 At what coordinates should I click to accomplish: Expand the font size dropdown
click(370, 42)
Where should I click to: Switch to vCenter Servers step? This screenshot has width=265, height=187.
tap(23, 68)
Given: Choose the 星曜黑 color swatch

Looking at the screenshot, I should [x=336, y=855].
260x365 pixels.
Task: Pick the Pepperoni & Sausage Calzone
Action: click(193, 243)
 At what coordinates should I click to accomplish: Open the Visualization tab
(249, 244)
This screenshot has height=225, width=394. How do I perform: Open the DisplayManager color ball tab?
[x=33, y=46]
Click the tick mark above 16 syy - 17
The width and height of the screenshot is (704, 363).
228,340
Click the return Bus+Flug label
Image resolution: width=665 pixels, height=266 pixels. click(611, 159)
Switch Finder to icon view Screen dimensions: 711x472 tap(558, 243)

○ ○ ○

About this exercise:
This exercise requires an exact copy of all the records.

Solution:
 At what coordinates should I click to accomplish: Expand the font size dropdown
click(370, 42)
Where should I click to: Switch to vCenter Servers step? This screenshot has width=265, height=187.
tap(23, 68)
Given: Choose the 星曜黑 color swatch

Looking at the screenshot, I should [x=336, y=855].
260x365 pixels.
Task: Pick the Pepperoni & Sausage Calzone
Action: click(193, 243)
 At what coordinates should I click to accomplish: Open the Visualization tab
(249, 244)
This screenshot has height=225, width=394. How do I perform: Open the DisplayManager color ball tab?
[x=33, y=46]
Click the tick mark above 16 syy - 17
The width and height of the screenshot is (704, 363).
228,340
Click the return Bus+Flug label
Image resolution: width=665 pixels, height=266 pixels. click(611, 159)
Switch Finder to icon view Screen dimensions: 711x472 tap(558, 243)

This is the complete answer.